Diplomatic sources and international reports describe the initiative as a set of works totaling about 72 km of interventions.
This package includes references to 35 km of a new excavated canal and other sections of widening and deepening aimed at reducing operational bottlenecks in specific areas.
The strategy, according to project descriptions, was to tackle the points where navigation was slower and subject to queues, creating segments where ships can advance in opposite directions without solely depending on passing areas.
In practice, the goal was to reduce waiting times and increase logistical predictability, a factor considered relevant by shipowners and global supply chains that work with tighter delivery windows.
In institutional materials, the Suez Canal Authority states that the modernization sought to reduce the transit time of the convoy heading south, referencing a reduction from 18 hours to 11 hours, in addition to decreasing waiting time in certain stretches.

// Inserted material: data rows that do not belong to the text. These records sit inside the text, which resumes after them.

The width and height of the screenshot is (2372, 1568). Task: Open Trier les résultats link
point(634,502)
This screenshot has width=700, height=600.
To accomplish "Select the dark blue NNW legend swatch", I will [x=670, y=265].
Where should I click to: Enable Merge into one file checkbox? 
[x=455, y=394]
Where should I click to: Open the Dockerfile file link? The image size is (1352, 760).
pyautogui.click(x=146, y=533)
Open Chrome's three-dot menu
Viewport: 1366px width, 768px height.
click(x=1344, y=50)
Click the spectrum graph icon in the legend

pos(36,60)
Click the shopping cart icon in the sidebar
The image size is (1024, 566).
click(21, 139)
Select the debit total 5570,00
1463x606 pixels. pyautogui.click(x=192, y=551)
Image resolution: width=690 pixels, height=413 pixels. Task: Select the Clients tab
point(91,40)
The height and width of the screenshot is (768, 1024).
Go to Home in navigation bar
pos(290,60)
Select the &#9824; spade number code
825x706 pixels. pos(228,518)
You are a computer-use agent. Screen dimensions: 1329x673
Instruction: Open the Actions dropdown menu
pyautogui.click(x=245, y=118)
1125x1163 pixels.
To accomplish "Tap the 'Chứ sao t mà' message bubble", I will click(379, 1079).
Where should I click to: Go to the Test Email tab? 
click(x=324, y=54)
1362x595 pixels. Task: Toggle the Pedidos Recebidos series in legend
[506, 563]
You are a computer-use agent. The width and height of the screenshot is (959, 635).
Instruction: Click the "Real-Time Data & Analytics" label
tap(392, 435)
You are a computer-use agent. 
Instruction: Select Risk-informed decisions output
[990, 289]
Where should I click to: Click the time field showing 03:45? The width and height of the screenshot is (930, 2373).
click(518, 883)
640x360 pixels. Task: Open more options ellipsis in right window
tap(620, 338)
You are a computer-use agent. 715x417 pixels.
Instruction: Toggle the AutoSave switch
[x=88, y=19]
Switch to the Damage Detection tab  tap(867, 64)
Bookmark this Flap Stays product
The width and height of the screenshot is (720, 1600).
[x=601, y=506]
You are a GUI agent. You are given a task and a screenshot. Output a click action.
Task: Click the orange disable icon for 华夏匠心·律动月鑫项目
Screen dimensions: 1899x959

Regarding the cost, international sources describe the expansion package as a project in the range of US$ 8 billion, with variations depending on the methodology used for accounting interventions, financing, and phases of the program.
Blockage of the Ever Given and Effects on Freight and Energy
Interruptions in the Suez Canal often have immediate repercussions because a significant portion of cargo transport passes through a narrow corridor.
In March 2021, the grounding of the container ship Ever Given blocked the route and formed a queue of vessels, impacting delivery deadlines and rerouting.
Estimates cited by international outlets, based on calculations attributed to Lloyd’s List, indicated that the shutdown blocked nearly US$ 9.6 billion per day in maritime traffic.
The value, however, varies depending on the calculation method and does not automatically equate to final losses, as the impact depends on insurance, cargo rerouting, and the ability to recover routes after clearance.
The episode also demonstrated how delays can spread throughout the logistics chain.
According to industry analysts, changes in the flow of oil and derivatives tend to pressure deadlines and delivery costs; likewise, containers with industrial and electronic components can affect production lines that operate with reduced stocks.
When some vessels opt to go around Africa to avoid congestion, the increase in travel time usually raises fuel consumption, influences freight, and alters the availability of ships on other routes, according to recurring analyses in the maritime transport market.